Legend holds that she remained beside Ferguson during the Battle of King’s Mountain on October 7, 1780, where both were killed. Some stories claim she died defending him, while others suggest she was mistaken for Ferguson in the confusion of battle. Historians have been unable to verify these accounts, and some question whether Virginia Sal and another camp follower known as Virginia Paul were actually the same woman.
Thomas Posey (Adam Whitlock)
Thomas Posey (1750 - 1818), originally from northern Virginia, settled in Fincastle briefly in the 1770s as a young saddle maker, supplying equipment to travelers and frontier settlers in what would one day become Southwest Virginia. Like many frontier craftsmen, he also served in the local militia, first fighting during Dunmore’s War before joining the Continental Army in the Revolution.
Posey served with distinction throughout the war, enduring the winter at Valley Forge and fighting at Monmouth before commanding troops during the Yorktown Campaign that secured American independence.

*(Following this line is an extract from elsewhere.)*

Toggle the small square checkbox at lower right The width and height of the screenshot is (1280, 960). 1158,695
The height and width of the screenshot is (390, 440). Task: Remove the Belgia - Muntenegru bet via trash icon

His military service launched a long public career that eventually took him west, where he served as Lieutenant Governor of Kentucky and later as the final Governor of the Indiana Territory before Indiana achieved statehood in 1816.
A long-standing local legend claimed Posey was the illegitimate son of George Washington because the two families were neighbors and remained friends throughout their lives. Historians, however, have found no credible evidence supporting the story.